Another philosophical difficulty is the following. As we have seen, a liberal state professes not to be guided by value-judgments in its choice of behaviors or habits that ought to be penalized or promoted. The state penalize a certain habits, not because the majority finds it objectionable, or repellent, but because – so it is argued – they are linked – demonstrably, in statistical terms - to bad health and higher costs for the community. (Notice that the connection here is statistic.)


But is it really so? I'm not challenging the validity of statistical law. The point is that we have so many statistics about these two issues: smoking and eating habits, but there are other correlations between habits and health that are not as much studied, maybe because these habits are assumed to be legitimate. (Think about sports whose impact on health is more negative than positive, in statistical terms, at least when practiced above a certain age or for too many years. Or think about risky sports like free-climbing.)


The above referred attitude (what to study, which correlations to focus upon) must be understood in terms of commonly shared values. Western societies are – sociologically speaking – developing a perfectionist attitude towards the body. It is as if, having satisfied his or her needs as primate – food, family and house – human beings in the west need to set themselves higher goals. TV and other media present a very easy perfectionist goal: that of a beautiful, fit and healthy human body. This perfectionist ideal, more than any other, is apt to be picked up by the masses.


It requires only one instrument: the body that each of us has. It may require a bit of money for the gym, but basic physical exercise can be made at a little cost (jogging). And since the ideal is usually superficially presented (it is more an ideal of “beauty”, not of “health”), there is always the possibility to achieve it by not eating. Perfection in the body, as opposed to perfection in music or poetry, does not require musical instruments, libraries, and expensive teaching.


(This process may have occurred in history already. I'm thinking about Hegel's remarks in the “lectures on the history of philosophy”, about the ideal of the body and gymnastic in early Greek thought.)

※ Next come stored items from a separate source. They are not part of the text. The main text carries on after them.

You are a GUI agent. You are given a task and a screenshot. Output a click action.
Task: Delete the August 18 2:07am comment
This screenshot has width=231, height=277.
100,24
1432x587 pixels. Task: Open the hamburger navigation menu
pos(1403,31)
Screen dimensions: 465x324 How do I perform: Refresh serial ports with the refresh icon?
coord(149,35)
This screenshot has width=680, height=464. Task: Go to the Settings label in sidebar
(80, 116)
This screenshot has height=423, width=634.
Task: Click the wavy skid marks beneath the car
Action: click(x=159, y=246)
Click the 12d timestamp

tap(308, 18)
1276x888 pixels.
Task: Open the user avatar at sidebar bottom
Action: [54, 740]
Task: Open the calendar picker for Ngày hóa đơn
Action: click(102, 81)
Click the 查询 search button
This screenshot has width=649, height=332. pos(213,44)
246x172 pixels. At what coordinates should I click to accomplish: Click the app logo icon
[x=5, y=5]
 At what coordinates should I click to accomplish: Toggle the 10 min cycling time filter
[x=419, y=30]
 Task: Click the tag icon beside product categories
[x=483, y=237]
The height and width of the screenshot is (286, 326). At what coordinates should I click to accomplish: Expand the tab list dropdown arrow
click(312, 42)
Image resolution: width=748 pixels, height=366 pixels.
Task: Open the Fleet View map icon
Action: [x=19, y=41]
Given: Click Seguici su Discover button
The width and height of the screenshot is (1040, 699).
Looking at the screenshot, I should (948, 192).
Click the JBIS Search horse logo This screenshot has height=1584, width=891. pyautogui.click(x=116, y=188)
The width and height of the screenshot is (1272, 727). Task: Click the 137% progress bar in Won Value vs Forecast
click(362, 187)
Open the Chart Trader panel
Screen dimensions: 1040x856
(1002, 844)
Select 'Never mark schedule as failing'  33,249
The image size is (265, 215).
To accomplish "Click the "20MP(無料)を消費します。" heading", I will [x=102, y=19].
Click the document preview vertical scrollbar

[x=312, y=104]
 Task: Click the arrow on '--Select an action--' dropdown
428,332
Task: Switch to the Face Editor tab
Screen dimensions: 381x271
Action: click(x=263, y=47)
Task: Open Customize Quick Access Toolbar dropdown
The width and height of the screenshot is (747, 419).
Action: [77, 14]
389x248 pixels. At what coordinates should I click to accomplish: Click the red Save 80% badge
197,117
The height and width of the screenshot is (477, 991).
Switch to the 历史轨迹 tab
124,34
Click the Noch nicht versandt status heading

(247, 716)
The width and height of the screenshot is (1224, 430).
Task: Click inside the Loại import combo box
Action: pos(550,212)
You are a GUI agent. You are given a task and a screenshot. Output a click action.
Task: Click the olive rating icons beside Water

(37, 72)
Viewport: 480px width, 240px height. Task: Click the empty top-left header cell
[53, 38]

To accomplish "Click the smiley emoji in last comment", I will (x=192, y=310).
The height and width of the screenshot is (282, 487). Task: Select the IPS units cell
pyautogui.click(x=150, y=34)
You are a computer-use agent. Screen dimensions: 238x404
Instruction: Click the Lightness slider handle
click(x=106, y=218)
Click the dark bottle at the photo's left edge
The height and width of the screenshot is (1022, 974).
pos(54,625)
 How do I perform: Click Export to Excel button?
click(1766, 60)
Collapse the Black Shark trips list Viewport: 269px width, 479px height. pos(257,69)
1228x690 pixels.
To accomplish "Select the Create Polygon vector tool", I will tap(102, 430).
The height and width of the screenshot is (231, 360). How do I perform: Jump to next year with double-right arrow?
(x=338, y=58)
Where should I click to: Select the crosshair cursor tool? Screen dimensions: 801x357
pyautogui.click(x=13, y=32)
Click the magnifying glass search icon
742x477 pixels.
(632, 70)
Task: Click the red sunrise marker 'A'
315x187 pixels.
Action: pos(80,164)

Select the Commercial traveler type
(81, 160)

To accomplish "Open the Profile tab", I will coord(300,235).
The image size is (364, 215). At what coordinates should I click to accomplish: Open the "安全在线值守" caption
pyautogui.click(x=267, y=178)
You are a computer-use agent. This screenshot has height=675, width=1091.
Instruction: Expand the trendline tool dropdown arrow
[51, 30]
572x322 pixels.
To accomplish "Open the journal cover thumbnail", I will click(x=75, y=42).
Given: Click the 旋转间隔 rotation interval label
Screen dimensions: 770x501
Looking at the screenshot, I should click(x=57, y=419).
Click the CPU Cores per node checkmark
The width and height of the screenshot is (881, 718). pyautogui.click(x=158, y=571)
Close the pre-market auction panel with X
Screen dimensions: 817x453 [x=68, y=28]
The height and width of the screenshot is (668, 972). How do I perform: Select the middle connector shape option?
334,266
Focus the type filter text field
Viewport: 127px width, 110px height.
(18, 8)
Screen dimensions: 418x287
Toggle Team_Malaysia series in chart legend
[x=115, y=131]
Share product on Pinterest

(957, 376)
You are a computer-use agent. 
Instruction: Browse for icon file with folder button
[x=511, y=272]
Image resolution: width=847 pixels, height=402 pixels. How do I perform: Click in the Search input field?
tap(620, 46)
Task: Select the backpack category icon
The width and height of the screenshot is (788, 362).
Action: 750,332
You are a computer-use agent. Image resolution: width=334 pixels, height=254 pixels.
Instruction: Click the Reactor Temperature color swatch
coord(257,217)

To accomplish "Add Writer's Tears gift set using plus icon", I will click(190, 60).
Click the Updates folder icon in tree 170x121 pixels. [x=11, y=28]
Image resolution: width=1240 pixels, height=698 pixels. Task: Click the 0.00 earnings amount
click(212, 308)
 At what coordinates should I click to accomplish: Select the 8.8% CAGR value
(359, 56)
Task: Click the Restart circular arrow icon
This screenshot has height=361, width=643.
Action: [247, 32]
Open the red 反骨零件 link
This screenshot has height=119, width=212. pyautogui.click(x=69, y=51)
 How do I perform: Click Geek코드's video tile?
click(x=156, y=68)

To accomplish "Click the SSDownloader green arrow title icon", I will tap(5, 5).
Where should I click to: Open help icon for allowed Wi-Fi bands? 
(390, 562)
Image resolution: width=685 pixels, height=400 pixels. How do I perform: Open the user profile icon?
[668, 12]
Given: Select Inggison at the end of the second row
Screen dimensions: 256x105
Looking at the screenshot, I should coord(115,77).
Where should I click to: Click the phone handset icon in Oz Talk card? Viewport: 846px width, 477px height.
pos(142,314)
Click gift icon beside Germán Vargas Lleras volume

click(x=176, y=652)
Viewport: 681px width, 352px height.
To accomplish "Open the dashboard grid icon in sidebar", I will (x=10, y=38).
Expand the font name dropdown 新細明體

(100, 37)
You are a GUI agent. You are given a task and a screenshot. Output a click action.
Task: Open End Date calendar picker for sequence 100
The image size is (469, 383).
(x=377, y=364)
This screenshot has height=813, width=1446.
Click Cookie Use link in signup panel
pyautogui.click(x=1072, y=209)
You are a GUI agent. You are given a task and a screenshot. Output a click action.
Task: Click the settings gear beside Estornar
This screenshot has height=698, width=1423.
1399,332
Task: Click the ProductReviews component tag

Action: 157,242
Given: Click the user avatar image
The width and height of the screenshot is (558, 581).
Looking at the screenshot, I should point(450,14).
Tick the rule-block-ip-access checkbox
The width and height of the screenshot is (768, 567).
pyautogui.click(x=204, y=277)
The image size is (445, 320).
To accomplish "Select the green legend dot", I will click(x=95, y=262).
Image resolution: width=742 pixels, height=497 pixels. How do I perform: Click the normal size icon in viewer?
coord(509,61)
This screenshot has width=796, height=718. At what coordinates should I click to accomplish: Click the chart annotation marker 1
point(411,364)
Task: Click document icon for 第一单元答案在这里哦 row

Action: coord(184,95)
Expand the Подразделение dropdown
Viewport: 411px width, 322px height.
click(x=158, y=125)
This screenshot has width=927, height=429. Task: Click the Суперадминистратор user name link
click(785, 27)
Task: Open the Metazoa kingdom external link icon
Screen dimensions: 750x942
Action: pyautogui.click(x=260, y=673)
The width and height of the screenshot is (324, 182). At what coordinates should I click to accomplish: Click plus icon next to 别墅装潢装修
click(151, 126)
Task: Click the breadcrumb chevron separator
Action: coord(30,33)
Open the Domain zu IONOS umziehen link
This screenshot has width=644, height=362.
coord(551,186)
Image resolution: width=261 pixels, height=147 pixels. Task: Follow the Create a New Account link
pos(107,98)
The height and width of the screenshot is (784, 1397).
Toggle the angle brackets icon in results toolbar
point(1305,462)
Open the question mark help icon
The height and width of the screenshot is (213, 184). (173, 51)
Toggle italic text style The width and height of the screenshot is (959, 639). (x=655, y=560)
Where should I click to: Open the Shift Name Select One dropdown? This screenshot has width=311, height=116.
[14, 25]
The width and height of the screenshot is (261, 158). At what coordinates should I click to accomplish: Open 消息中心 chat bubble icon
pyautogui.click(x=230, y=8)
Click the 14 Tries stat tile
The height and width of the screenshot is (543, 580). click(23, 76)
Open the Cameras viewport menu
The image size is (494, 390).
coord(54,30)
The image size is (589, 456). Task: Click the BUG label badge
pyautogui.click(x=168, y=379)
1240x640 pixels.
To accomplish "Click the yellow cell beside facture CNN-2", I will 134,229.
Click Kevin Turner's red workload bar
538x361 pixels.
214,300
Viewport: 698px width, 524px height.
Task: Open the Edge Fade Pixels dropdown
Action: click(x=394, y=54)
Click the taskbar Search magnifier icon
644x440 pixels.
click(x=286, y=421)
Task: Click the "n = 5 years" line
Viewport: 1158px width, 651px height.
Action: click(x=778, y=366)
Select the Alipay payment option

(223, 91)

Where am I going with this? It is in the nature of democratic governments to pick up societal tendencies, urges and values. Moreover, in the last 50 years we saw the fall of traditional ideologies. As an effect of this, of course, religious values came up on the scene. But religious values are not a viable option for our secularized societies.


Governments need to direct their actions through values that form consensus. In expressing policies directed to favor certain ideals of physical fitness and beauty, the government picks up and relates to a set of ideals which are, and are becoming increasingly popular. This of course creates a circle, a positive feed-back effect.


In conclusion, the regulation of “healthy” practices by the state may not be completely neutral in terms of values, because of the political pressure to adequate their conduct to the conceptions of the good that are widely shared. There is a legitimate suspicion that the government's action directed to deal with this issues is conditioned by widely shared value-judgments which escape the net of political values such as fairness and efficiency.


I'm not claiming that a state should be neutral, and avoid this sort of policies. But I think we should try to understand their meaning, and maybe complement them in some way. Recognizing them for what they are (or may be), namely, policies with a perfectionist background, may force us to open our eyes on their adequacy as the expression of a good perfectionist ideal.